Swap "Find the location of a particular element" for "Find where a specific element is" in every one of the rows below, and leave everything else the same.

DATA PROVIDED.
▼▼▼

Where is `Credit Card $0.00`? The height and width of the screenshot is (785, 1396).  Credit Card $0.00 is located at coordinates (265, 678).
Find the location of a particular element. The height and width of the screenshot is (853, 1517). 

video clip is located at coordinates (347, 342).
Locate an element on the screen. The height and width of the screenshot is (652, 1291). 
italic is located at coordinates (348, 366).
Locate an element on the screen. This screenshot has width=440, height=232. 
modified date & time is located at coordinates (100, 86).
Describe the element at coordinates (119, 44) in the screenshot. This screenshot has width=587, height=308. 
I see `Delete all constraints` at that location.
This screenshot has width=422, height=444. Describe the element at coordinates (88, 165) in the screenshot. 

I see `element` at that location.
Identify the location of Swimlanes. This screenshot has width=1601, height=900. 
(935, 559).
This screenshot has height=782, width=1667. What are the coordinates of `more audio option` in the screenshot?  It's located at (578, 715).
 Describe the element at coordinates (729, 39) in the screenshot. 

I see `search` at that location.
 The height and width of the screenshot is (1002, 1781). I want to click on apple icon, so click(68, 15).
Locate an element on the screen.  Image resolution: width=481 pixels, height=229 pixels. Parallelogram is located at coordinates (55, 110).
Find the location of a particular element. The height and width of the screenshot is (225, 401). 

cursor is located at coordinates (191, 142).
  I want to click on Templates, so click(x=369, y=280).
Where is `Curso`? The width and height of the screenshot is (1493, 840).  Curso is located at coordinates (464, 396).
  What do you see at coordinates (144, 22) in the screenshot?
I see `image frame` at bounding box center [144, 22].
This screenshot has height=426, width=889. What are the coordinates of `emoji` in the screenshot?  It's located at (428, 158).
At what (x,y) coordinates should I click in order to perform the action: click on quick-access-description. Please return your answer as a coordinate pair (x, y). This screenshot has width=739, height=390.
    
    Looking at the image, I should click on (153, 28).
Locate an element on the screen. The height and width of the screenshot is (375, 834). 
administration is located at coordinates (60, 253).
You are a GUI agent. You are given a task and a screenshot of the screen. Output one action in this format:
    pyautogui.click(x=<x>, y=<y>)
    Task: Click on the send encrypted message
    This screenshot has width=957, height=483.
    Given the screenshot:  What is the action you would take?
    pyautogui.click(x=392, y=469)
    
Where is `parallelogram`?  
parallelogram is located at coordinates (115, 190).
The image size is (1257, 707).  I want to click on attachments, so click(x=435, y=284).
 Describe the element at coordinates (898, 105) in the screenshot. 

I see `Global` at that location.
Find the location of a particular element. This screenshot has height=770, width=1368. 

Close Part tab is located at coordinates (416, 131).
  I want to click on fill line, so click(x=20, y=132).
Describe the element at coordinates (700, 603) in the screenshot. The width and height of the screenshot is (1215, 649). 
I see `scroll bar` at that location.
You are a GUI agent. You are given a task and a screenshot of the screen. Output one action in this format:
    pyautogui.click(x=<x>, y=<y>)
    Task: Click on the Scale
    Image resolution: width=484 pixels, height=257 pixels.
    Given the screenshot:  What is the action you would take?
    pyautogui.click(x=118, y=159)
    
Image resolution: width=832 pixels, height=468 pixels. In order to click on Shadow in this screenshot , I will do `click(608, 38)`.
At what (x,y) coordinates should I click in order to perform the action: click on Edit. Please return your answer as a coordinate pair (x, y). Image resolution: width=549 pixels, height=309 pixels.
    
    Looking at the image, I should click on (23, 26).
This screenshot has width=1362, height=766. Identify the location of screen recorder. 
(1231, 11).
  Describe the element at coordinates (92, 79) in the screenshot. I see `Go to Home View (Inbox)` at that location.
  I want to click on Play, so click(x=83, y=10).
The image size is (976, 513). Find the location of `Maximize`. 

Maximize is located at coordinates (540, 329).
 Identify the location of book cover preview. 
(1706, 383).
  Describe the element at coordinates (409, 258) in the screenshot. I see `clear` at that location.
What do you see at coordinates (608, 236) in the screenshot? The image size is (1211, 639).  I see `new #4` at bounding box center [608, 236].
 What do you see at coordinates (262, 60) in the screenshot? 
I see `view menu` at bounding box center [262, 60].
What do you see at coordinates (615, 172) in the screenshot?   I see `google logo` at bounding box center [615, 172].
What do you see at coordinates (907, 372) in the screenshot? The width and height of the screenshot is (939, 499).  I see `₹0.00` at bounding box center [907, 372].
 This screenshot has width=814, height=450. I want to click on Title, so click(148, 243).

▲▲▲

EXPECTED OUTPUT.
Where is `Credit Card $0.00`? The height and width of the screenshot is (785, 1396).  Credit Card $0.00 is located at coordinates (265, 678).
Find where a specific element is. The height and width of the screenshot is (853, 1517). 

video clip is located at coordinates (347, 342).
Locate an element on the screen. The height and width of the screenshot is (652, 1291). 
italic is located at coordinates (348, 366).
Locate an element on the screen. This screenshot has width=440, height=232. 
modified date & time is located at coordinates (100, 86).
Describe the element at coordinates (119, 44) in the screenshot. This screenshot has width=587, height=308. 
I see `Delete all constraints` at that location.
This screenshot has width=422, height=444. Describe the element at coordinates (88, 165) in the screenshot. 

I see `element` at that location.
Identify the location of Swimlanes. This screenshot has width=1601, height=900. 
(935, 559).
This screenshot has height=782, width=1667. What are the coordinates of `more audio option` in the screenshot?  It's located at (578, 715).
 Describe the element at coordinates (729, 39) in the screenshot. 

I see `search` at that location.
 The height and width of the screenshot is (1002, 1781). I want to click on apple icon, so click(68, 15).
Locate an element on the screen.  Image resolution: width=481 pixels, height=229 pixels. Parallelogram is located at coordinates (55, 110).
Find where a specific element is. The height and width of the screenshot is (225, 401). 

cursor is located at coordinates (191, 142).
  I want to click on Templates, so click(x=369, y=280).
Where is `Curso`? The width and height of the screenshot is (1493, 840).  Curso is located at coordinates (464, 396).
  What do you see at coordinates (144, 22) in the screenshot?
I see `image frame` at bounding box center [144, 22].
This screenshot has height=426, width=889. What are the coordinates of `emoji` in the screenshot?  It's located at (428, 158).
At what (x,y) coordinates should I click in order to perform the action: click on quick-access-description. Please return your answer as a coordinate pair (x, y). This screenshot has width=739, height=390.
    
    Looking at the image, I should click on (153, 28).
Locate an element on the screen. The height and width of the screenshot is (375, 834). 
administration is located at coordinates (60, 253).
You are a GUI agent. You are given a task and a screenshot of the screen. Output one action in this format:
    pyautogui.click(x=<x>, y=<y>)
    Task: Click on the send encrypted message
    This screenshot has width=957, height=483.
    Given the screenshot:  What is the action you would take?
    pyautogui.click(x=392, y=469)
    
Where is `parallelogram`?  
parallelogram is located at coordinates (115, 190).
The image size is (1257, 707).  I want to click on attachments, so click(x=435, y=284).
 Describe the element at coordinates (898, 105) in the screenshot. 

I see `Global` at that location.
Find where a specific element is. This screenshot has height=770, width=1368. 

Close Part tab is located at coordinates (416, 131).
  I want to click on fill line, so click(x=20, y=132).
Describe the element at coordinates (700, 603) in the screenshot. The width and height of the screenshot is (1215, 649). 
I see `scroll bar` at that location.
You are a GUI agent. You are given a task and a screenshot of the screen. Output one action in this format:
    pyautogui.click(x=<x>, y=<y>)
    Task: Click on the Scale
    Image resolution: width=484 pixels, height=257 pixels.
    Given the screenshot:  What is the action you would take?
    pyautogui.click(x=118, y=159)
    
Image resolution: width=832 pixels, height=468 pixels. In order to click on Shadow in this screenshot , I will do `click(608, 38)`.
At what (x,y) coordinates should I click in order to perform the action: click on Edit. Please return your answer as a coordinate pair (x, y). Image resolution: width=549 pixels, height=309 pixels.
    
    Looking at the image, I should click on (23, 26).
This screenshot has width=1362, height=766. Identify the location of screen recorder. 
(1231, 11).
  Describe the element at coordinates (92, 79) in the screenshot. I see `Go to Home View (Inbox)` at that location.
  I want to click on Play, so click(x=83, y=10).
The image size is (976, 513). Find the location of `Maximize`. 

Maximize is located at coordinates (540, 329).
 Identify the location of book cover preview. 
(1706, 383).
  Describe the element at coordinates (409, 258) in the screenshot. I see `clear` at that location.
What do you see at coordinates (608, 236) in the screenshot? The image size is (1211, 639).  I see `new #4` at bounding box center [608, 236].
 What do you see at coordinates (262, 60) in the screenshot? 
I see `view menu` at bounding box center [262, 60].
What do you see at coordinates (615, 172) in the screenshot?   I see `google logo` at bounding box center [615, 172].
What do you see at coordinates (907, 372) in the screenshot? The width and height of the screenshot is (939, 499).  I see `₹0.00` at bounding box center [907, 372].
 This screenshot has width=814, height=450. I want to click on Title, so click(148, 243).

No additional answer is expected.